I know there are many kinds of olives, but did not realize there are equally a number of various olive branches.

So that leads to infrastructure.

My tryout for a job in Washington included writing a story off a congressional report about the alarming deterioration of the nation’s infrastructure. That was in 1979. I knew the topic somewhat firsthand, since I had driven on old bridges and crumbling roadways in western Pennsylvania. Thus, like many Americans, I grasped the imperative to fix the infrastructure then — and still do, 35 years later.

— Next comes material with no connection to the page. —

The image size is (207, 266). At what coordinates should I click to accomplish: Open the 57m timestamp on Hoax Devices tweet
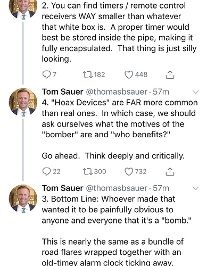pyautogui.click(x=161, y=92)
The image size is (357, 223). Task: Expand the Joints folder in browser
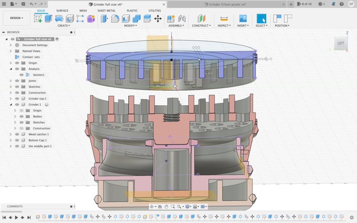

Fixing infrastructure is something both the GOP and president agree needs attention, Boehner said. That is a good start. A good infrastructure bill will become better with Democratic input and a bipartisan bill is not likely to be vetoed by the president. Let’s see that olive branch. Perhaps “A Road Map to Road Repairs” or “A Bridge to Better Bridges” or “It’s Not A Democratic or Republican Grid, It’s an American Grid.” Or maybe the “Hogan-Franchot Model to Move Forward.”

When Mitch McConnell ran his first Senate campaign against Democratic incumbent Dee Huddleston, he implored Kentucky voters to “Switch to Mitch” to see action on Capitol Hill. They listened and narrowly sent him to the Senate. Some may say they did again last November, making him Senate majority leader. So now GOP, it is your mount and your lance. As Don Quixote said at one point, “Thou hast seen nothing yet.”

Indeed.

Take a look to Maryland and see what is happening there and perhaps emulate a quixotic charge to bipartisanship. Let’s see if you can make Cervantes roll over in his newly discovered grave.

Squitieri is an award-winning reporter and communications veteran and an adjunct professor at Washington and Jefferson College.